Mario Vargas Llosa. Qué decir. Un reconocimiento inesperado por demasiado esperado. Una maravillosa sorpresa que rescató del tedio a los informativos y que estúpidamente me hizo sentir por un rato algo menos ignorante. Me encanta leer, acostumbro a ojear los suplementos literarios, pero nunca había oído hablar de alguno de los escritores premiados en los últimos años. Y no lo digo con petulancia ni afán de epatar, sino como reconocimiento de mis propias limitaciones. Por una vez muchos pudimos debatir cuál era nuestra obra favorita.
Descubrí a los autores hispanoamericanos en la adolescencia. Primero a García Márquez y a su telúrico elenco de José Aurelios y Aurelianos. De ahí salté, picoteando, a Vargas Llosa, a sus visitadoras, a sus militarones. Luego a otros. Si la vida nos coloca habitualmente ante cósmicas disyuntivas –Coca Cola o Pepsi, Madrid o Barça-, la gran literatura sortea las fronteras y nos permite idolatrar a varios talentos sin temor a ser acusados de traición.
García Márquez y Vargas Llosa, antiguos amigos, exiliados en las Letras, distanciados por la vida, un orgulloso liberal y un izquierdista irredento, ahora igualados en el Nobel. ¿Por qué elegir? Dos escritores y maestros del periodismo, uno del reportaje, el otro de la opinión y de la crítica. Narradores irrepetibles que han coloreado para la fatigada Europa la sórdida realidad de las dictaduras hispanoamericanas: mariposas amarillas, espadones ensimismados, sátrapas sátiros, prostitutas alegres y también tristes.
Leo bastante, todo lo que puedo, y no doy abasto. Leo de forma desordenada y asistemática, contagiado a veces por la esclavitud del cánon, salpicado otras por los impulsos de la moda y el diluvio de las novedades. Leo de forma compulsiva cuando me atrapa una historia original, real e imaginativa, engarzada sobre el ritmo de su prosa y la sonoridad de las palabras. Leo para aprender, para sorprenderme, para disfrutar las vidas que no he vivido, pero que algunos grandes fabuladores han soñado por mí. Leo como homenaje a los noveles, a los consagrados, a los maestros, a los Nobeles.

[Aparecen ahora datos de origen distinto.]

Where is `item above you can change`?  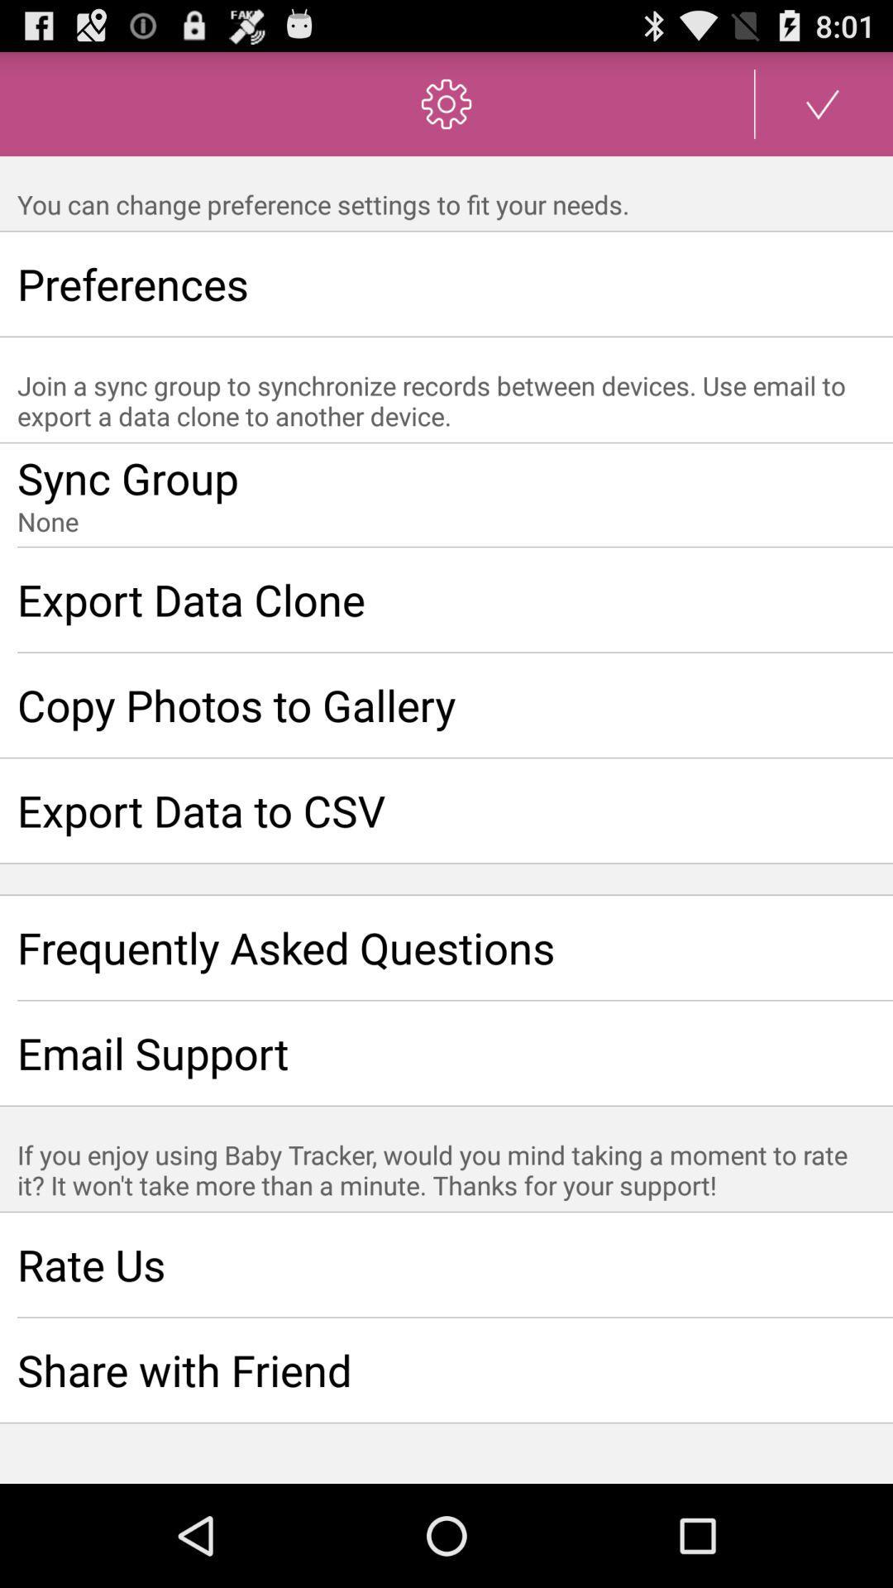
item above you can change is located at coordinates (823, 103). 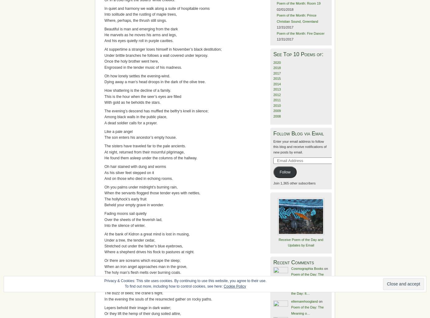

Sí, el jueves acabó bien, incluso para el resto de los candidatos: aprenderán a no desesperar. Fue un día feliz para Luis Felipe, que pudo felicitar telefónicamente a Vargas Llosa antes de solicitarle un par de entrevistas. Enhorabuena a todos. Por la reparación de la injusticia, por la alegría del galardón a la lengua española, por la simpatía hacia un Premio Nobel que, demasiado humano, temió haber sido objeto de una broma pesada. Brillante giro argumental para la historia de una vida dedicada a la gran literatura.
1 comentario:
Compré “La ciudad y los perros” en el Mercat de Sant Antoni hace unos cuantos veranos. Atraído por la edición y por estar en el puesto de un abuelete del que me fiaba. No vendía cualquier cosa. Incluso dijo lo de “qué bueno este libro, es de los buenos, del principio, no como ahora que es un vendido capitalsta”.
Pocos días antes de salir de viaje en coche por Europa del Este con unos amigos lo comencé. Creo que leí las primeras páginas unas cinco veces, sin entender nada, y cuando tuve que hacer el equipaje pensé “bueno, me llevo sólo éste, porque en quince días no me lo acabo ni de coña, y mejor… así voy ligero de equipaje”.
Más o menos a mitad del viaje llegué al final. Y volví a comenzar. No podía parar.